According to a story from news-medical.net, a team of scientists from Delaware have recently released a study in the journal BMC Bioinformatics. In this study, the researchers found that patters of DNA in circulating blood cells can help identify patients with spastic cerebral palsy. This discovery could help facilitate earlier diagnosis; while people are born with the disease, diagnosis can sometimes be significantly delayed for two years or more.
About Spastic Cerebral Palsy
Spastic cerebral palsy is by far the most common type of cerebral palsy. Spasticity refers to the fact that this muscle condition is the sole cause of disability in patients. A spastic muscle is less mobile, and is far more stiff and tight than it normally would be at rest. This can affect one side of the body, the lower half of the body, or all four limbs. The cause of spastic cerebral palsy is a lesion in the area of the brain that is responsible for upper neuron function. About 90 percent of cerebral palsy patients have this type. Some patients may also experience seizures. Treatment include occupational and physical therapy, as well as antispasmodic medicines. To learn more about spastic cerebral palsy, click here.
Study Method and Findings
The fact that cerebral palsy is still mostly diagnosed by monitoring motor development is a testament to how understudied the illness actually is. In the study the team collected samples from young people aged 9-19 in order to see if there was anything different about the blood of patients with spastic cerebral palsy. The researchers were able to identify several patterns that suggest that patients with the disease have significant changes to their genome in comparison to people without the illness.

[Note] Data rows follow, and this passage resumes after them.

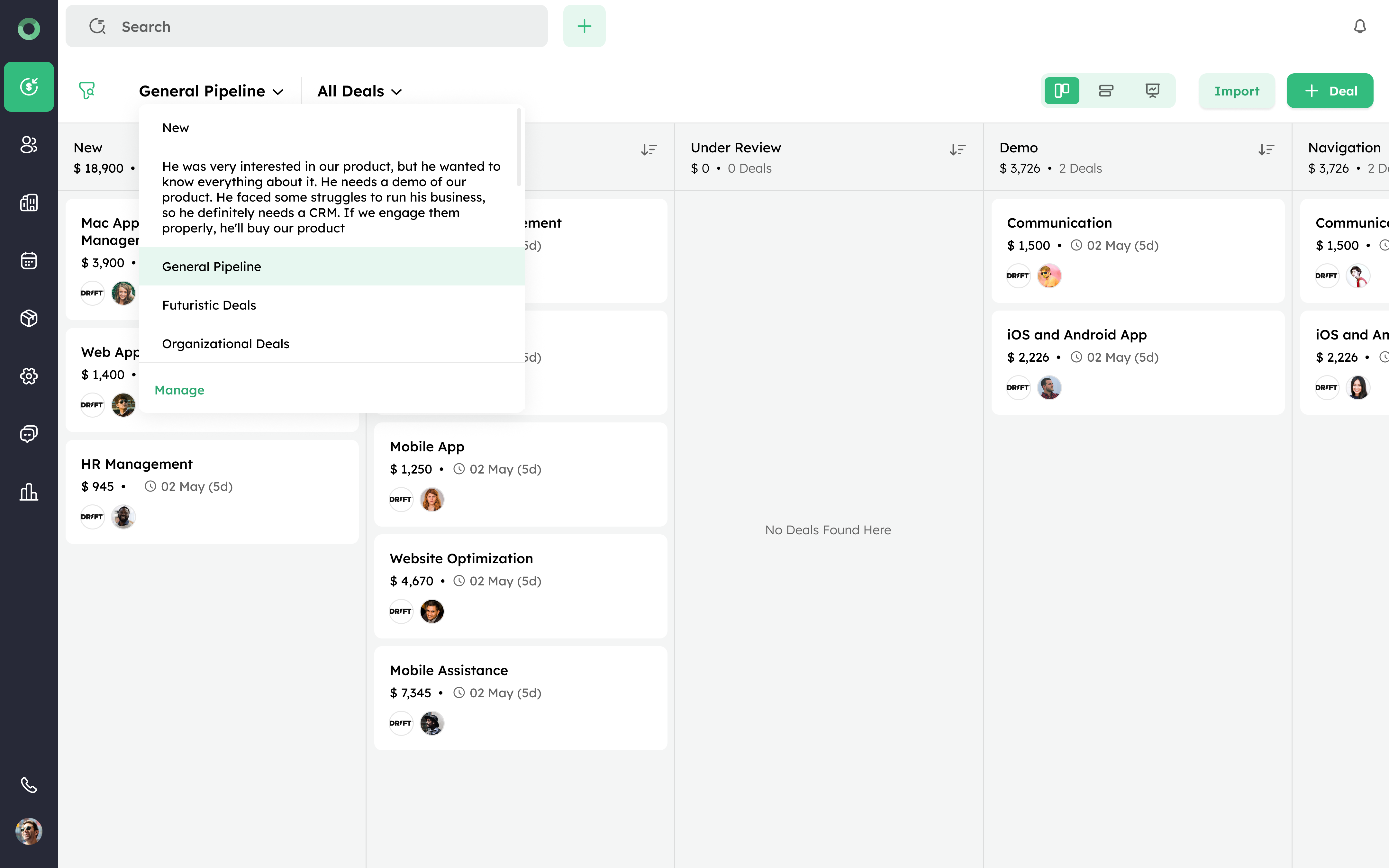1389x868 pixels.
Task: Open the filter funnel next to General Pipeline
Action: pyautogui.click(x=87, y=90)
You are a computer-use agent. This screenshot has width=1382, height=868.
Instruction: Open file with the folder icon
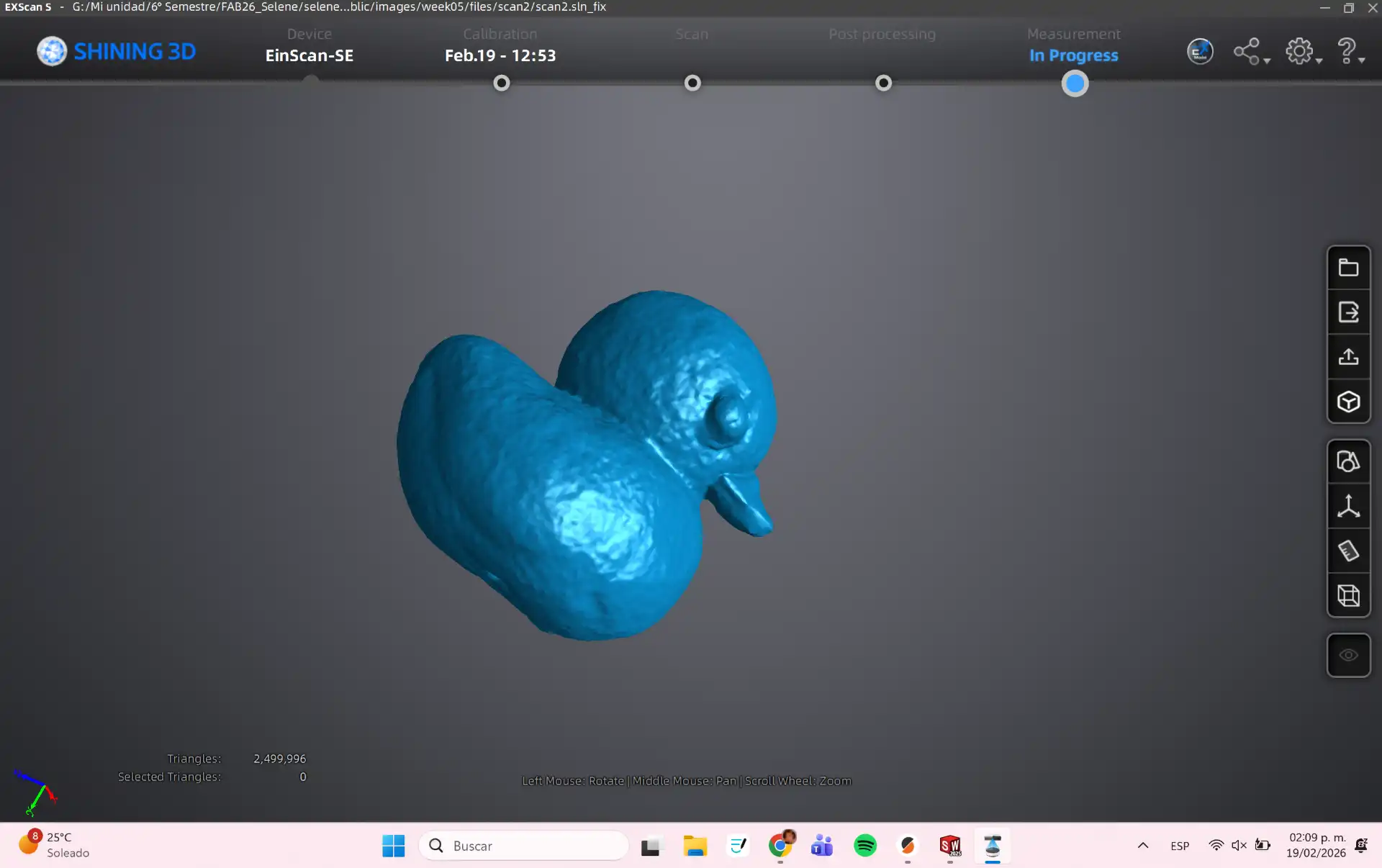pyautogui.click(x=1348, y=268)
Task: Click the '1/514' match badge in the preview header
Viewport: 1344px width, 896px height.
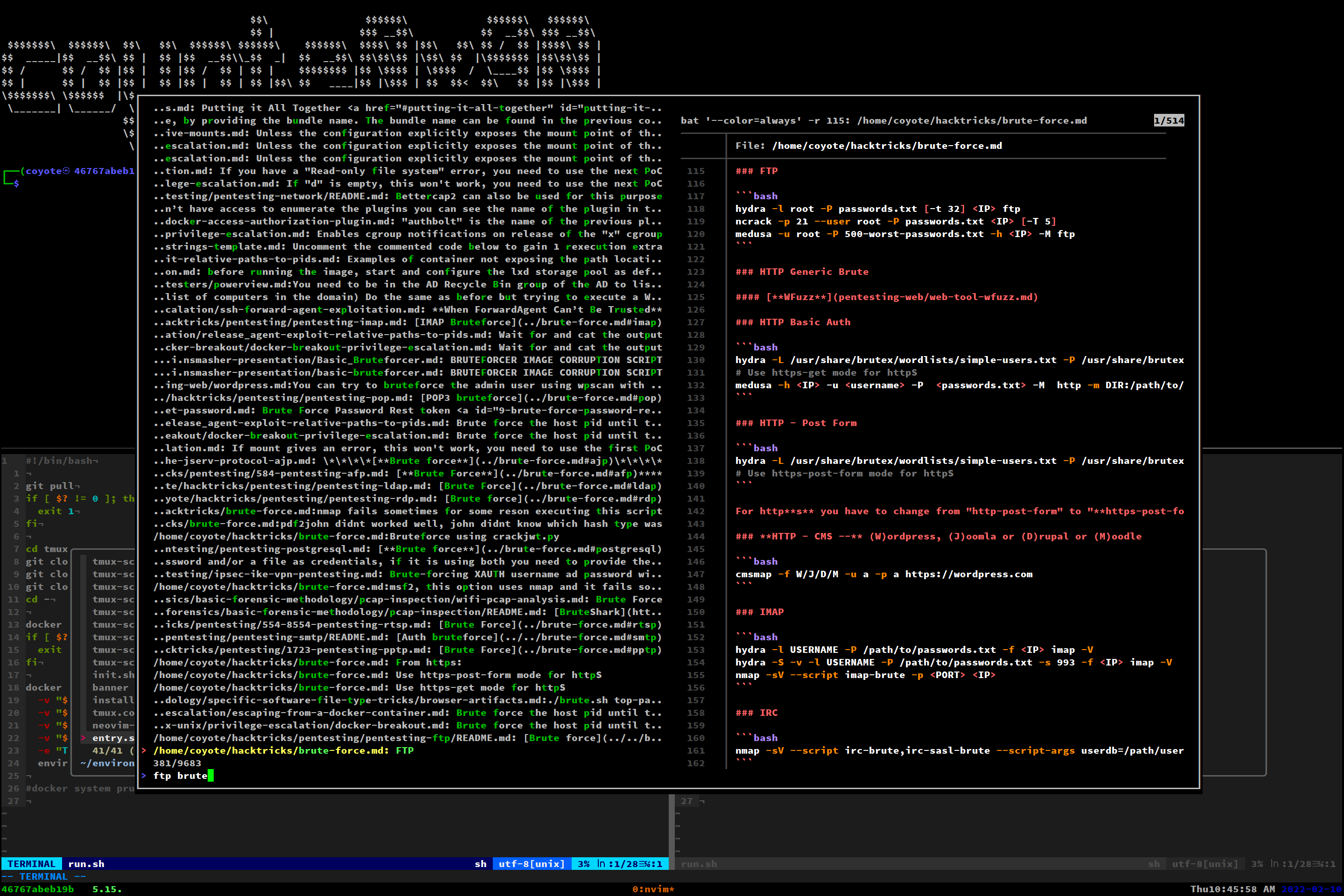Action: [1168, 120]
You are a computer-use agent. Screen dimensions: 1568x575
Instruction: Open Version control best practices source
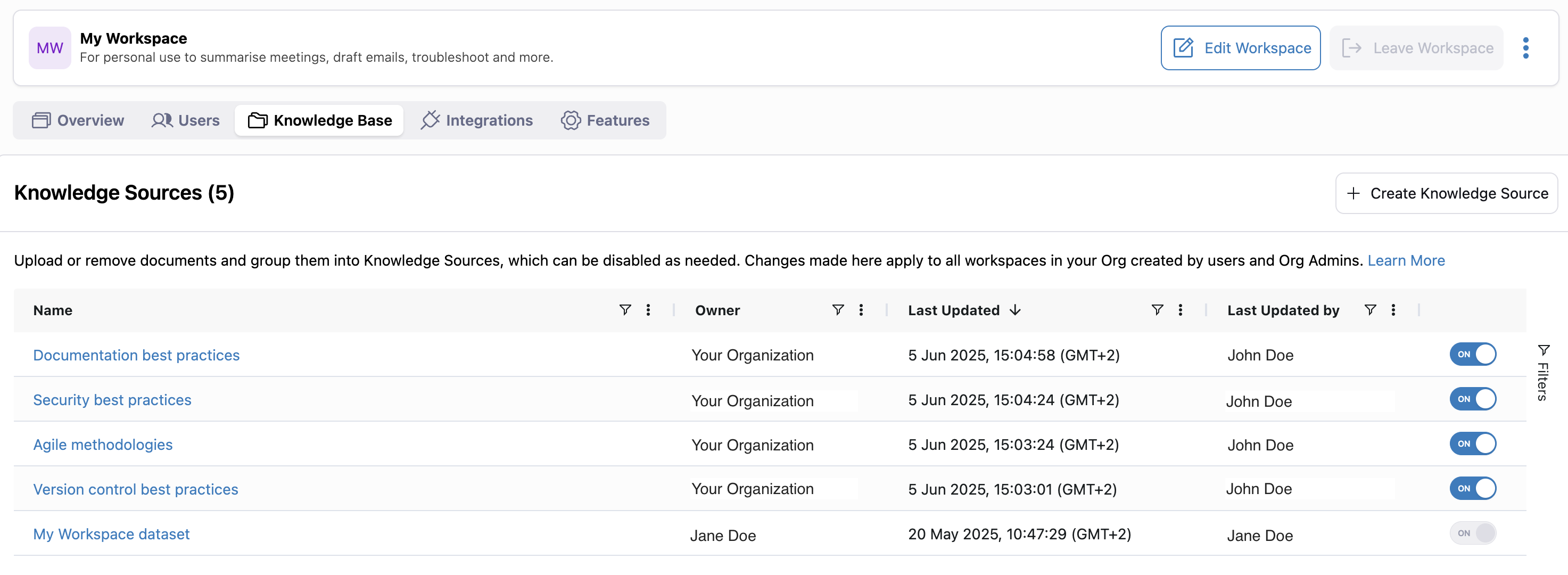click(x=135, y=489)
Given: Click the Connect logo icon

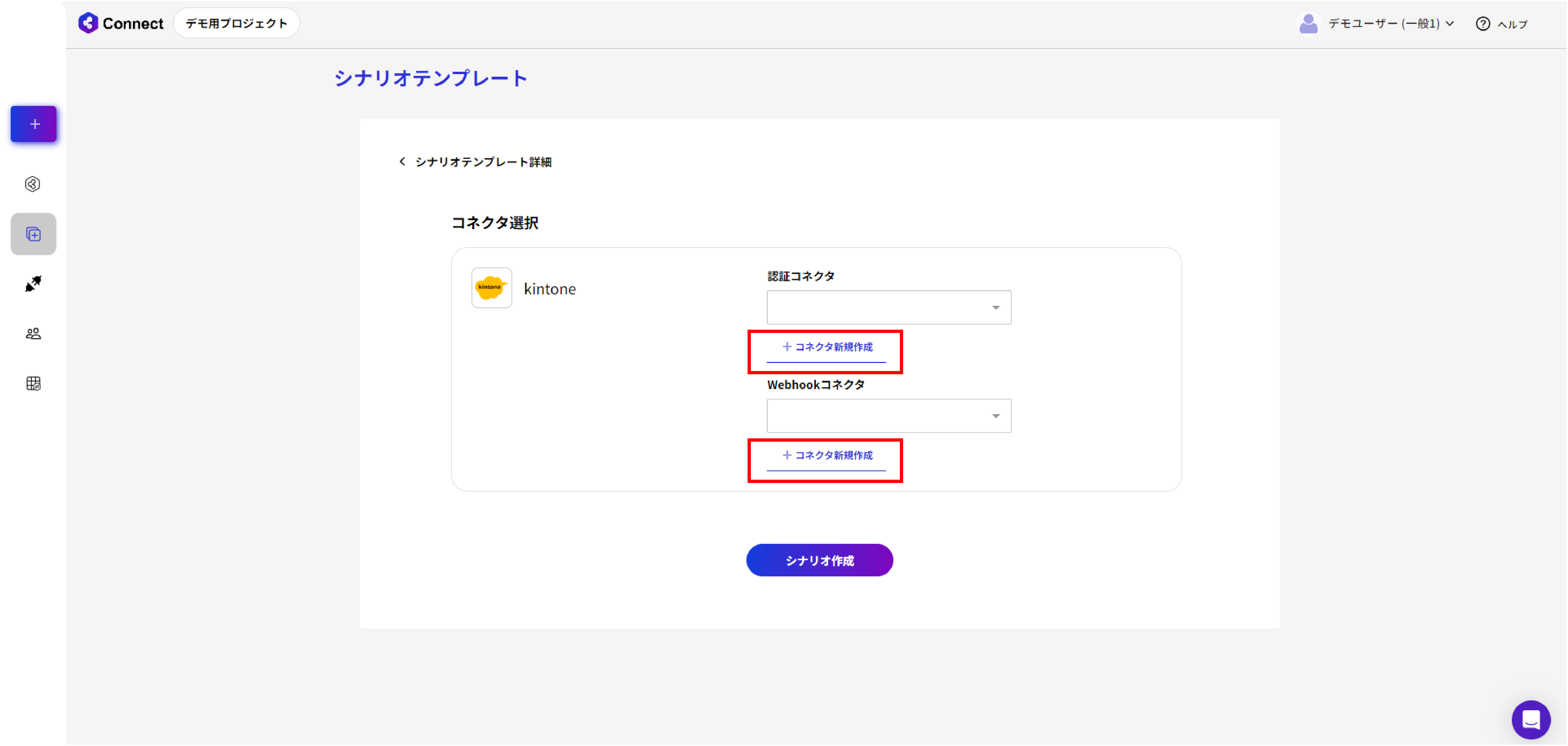Looking at the screenshot, I should (88, 23).
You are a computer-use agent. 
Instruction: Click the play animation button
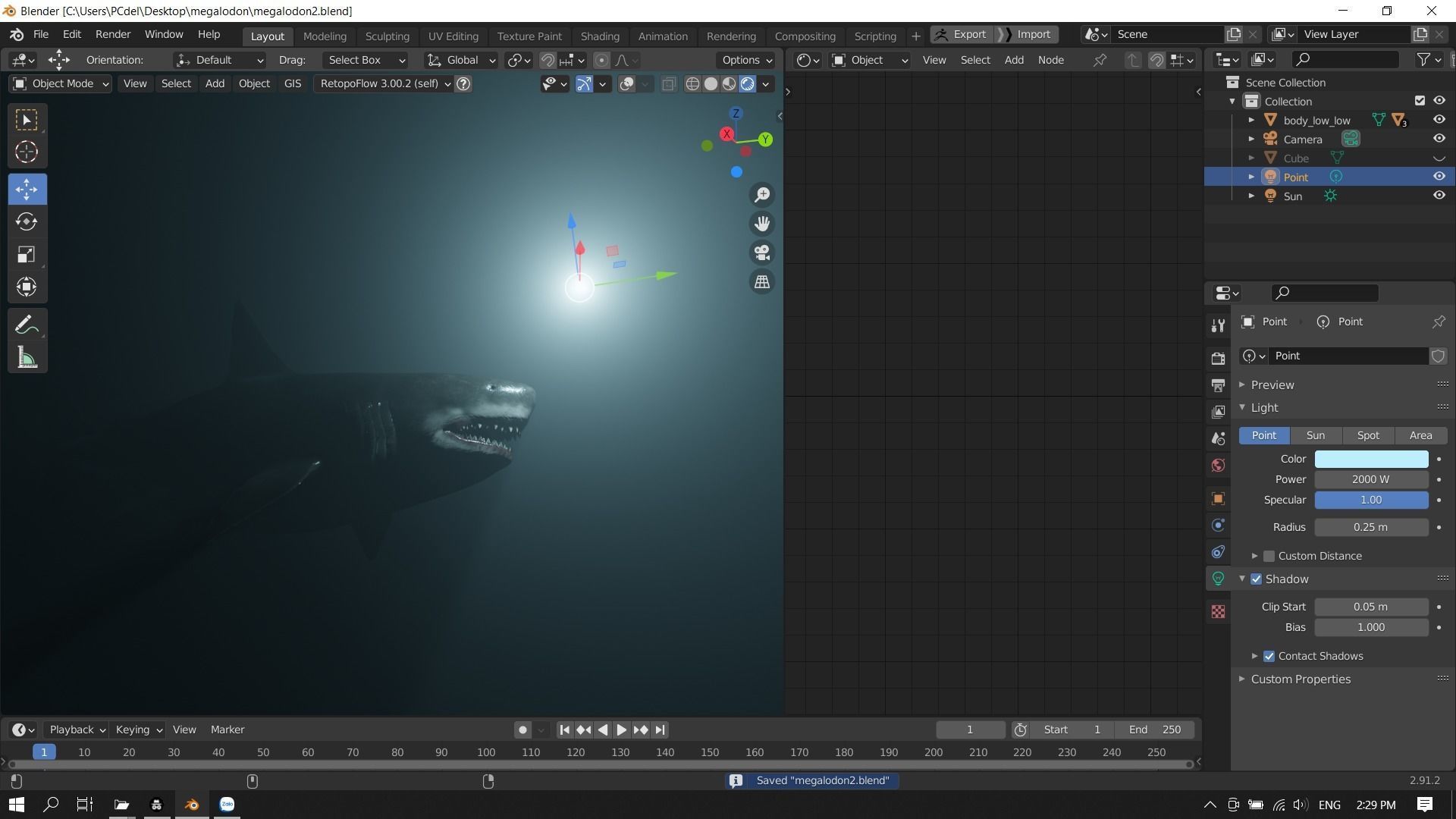click(x=621, y=730)
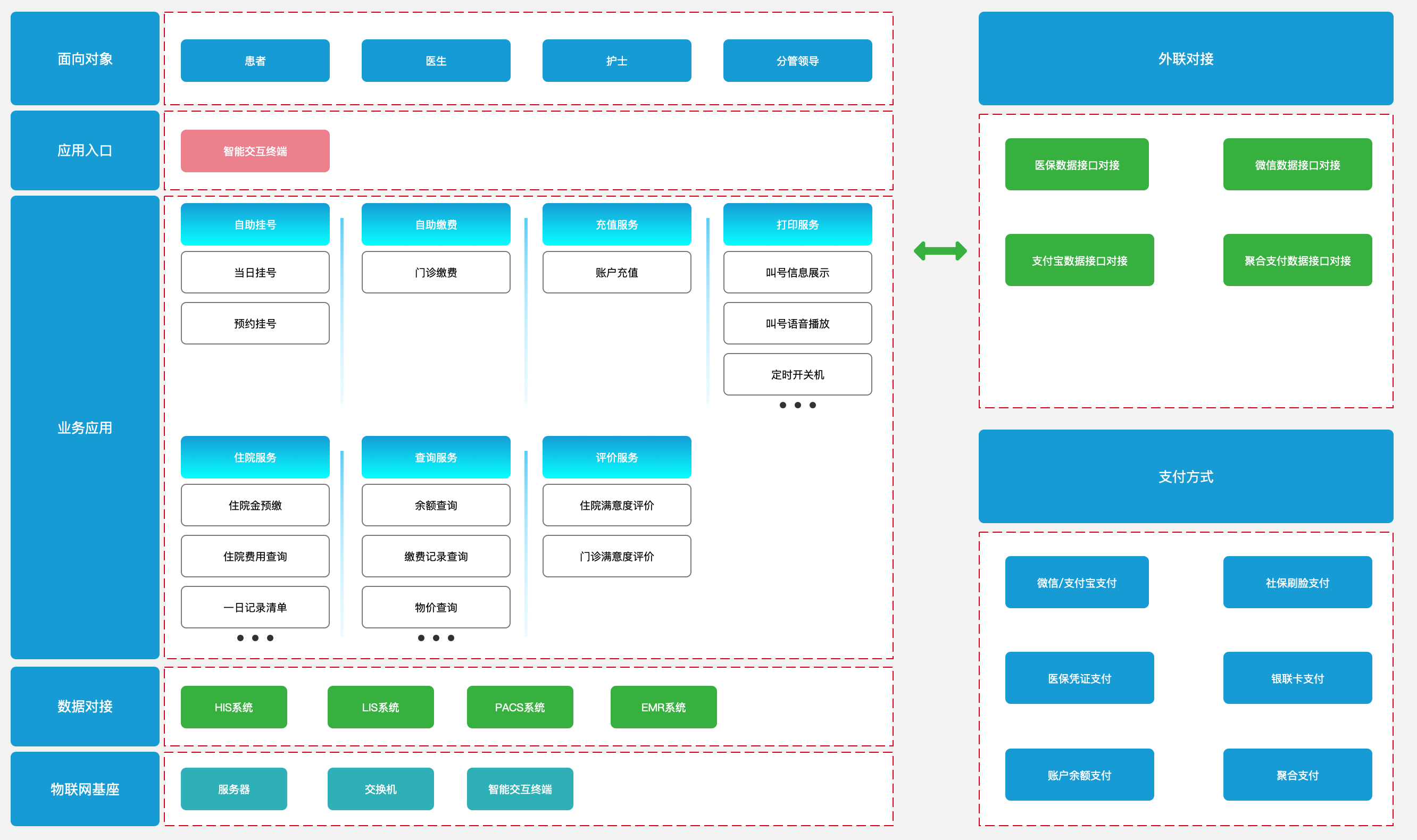Image resolution: width=1417 pixels, height=840 pixels.
Task: Select the teal 交换机 block
Action: tap(380, 788)
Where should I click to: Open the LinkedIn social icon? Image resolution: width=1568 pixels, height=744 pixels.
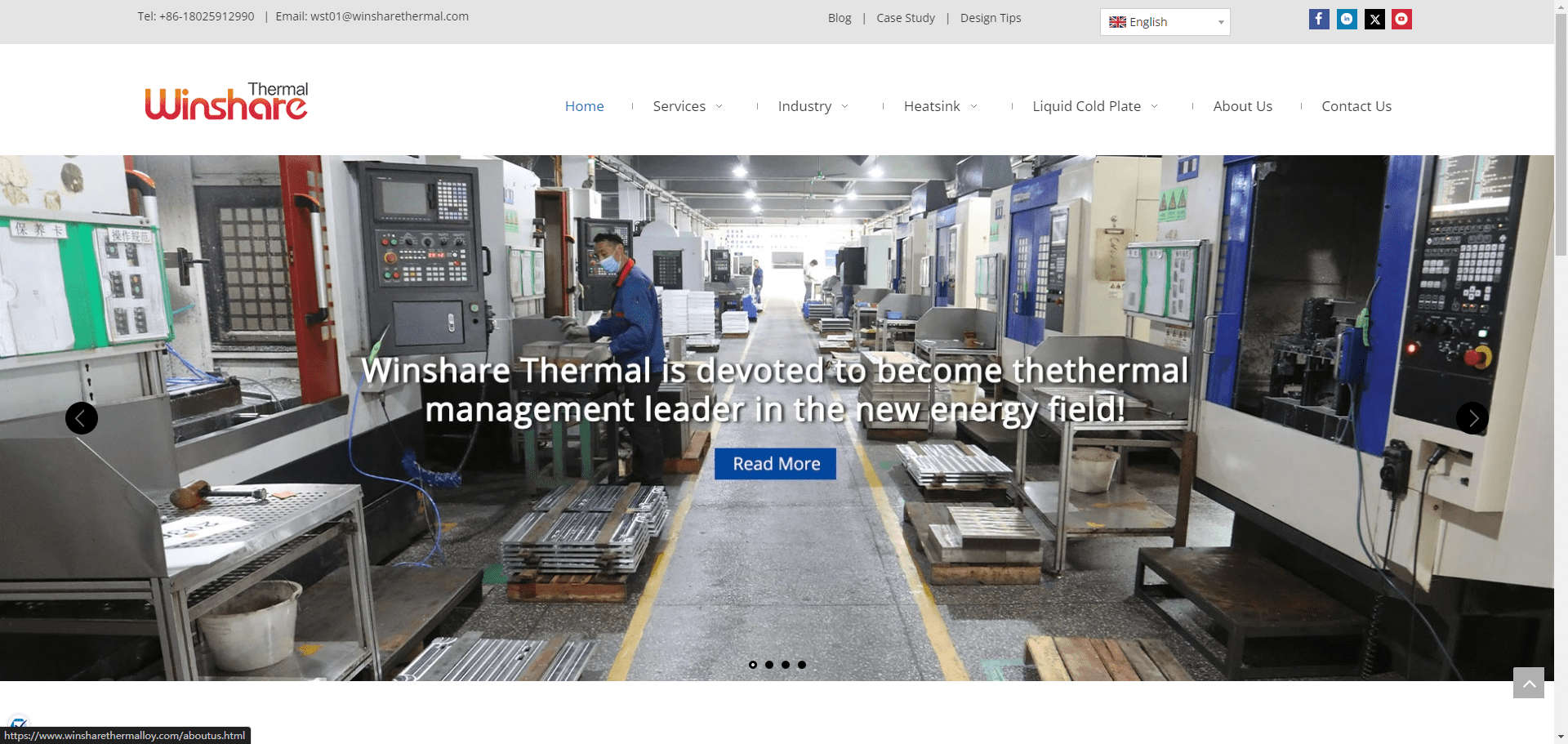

In another sample of group children aged 2-5 years, the scientists were able to predict with 73 percent success rate which sample came from cerebral palsy patients using the patterns that they had recognized in the first group of samples.
Dr. Erin Crowgey, one of the members of the research team, believes that the patterns in the genome of patients could be used as part of a diagnostic blood test that could take place at birth. This would allow for much earlier diagnosis, and, as a result, earlier intervention and better outcomes for patients.